_What to do_
Look through the records, and whenever a line includes the word "Floral", copy it.

Items from a dataset:
◇ ◇ ◇

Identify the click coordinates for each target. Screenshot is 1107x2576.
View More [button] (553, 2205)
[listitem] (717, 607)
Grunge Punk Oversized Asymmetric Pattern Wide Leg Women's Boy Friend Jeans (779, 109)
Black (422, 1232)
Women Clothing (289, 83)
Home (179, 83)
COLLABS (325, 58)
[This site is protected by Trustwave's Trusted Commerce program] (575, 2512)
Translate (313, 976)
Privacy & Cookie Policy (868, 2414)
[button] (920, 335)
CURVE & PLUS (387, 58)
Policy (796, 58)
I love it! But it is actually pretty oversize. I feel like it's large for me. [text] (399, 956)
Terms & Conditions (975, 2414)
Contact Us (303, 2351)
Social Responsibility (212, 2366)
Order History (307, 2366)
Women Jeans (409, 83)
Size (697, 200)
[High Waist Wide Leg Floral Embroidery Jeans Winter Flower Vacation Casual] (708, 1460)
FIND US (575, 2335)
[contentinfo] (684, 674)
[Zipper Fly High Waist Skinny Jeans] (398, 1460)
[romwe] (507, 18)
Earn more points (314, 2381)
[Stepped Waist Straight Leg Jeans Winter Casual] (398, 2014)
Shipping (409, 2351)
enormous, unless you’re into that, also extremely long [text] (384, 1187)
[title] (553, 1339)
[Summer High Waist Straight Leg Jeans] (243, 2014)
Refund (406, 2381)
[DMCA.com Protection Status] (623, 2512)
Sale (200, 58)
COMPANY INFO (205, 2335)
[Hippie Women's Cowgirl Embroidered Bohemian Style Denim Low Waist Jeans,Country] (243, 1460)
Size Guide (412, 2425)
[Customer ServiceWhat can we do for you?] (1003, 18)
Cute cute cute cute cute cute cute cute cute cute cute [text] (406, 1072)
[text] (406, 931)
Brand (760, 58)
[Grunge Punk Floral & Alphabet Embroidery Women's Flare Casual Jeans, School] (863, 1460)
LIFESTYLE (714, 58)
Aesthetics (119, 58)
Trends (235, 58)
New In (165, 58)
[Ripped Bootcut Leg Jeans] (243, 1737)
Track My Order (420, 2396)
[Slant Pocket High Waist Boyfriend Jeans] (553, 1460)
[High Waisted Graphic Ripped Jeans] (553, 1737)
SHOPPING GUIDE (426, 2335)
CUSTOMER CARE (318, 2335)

◇ ◇ ◇

_Answer area_
[High Waist Wide Leg Floral Embroidery Jeans Winter Flower Vacation Casual] (708, 1460)
[Grunge Punk Floral & Alphabet Embroidery Women's Flare Casual Jeans, School] (863, 1460)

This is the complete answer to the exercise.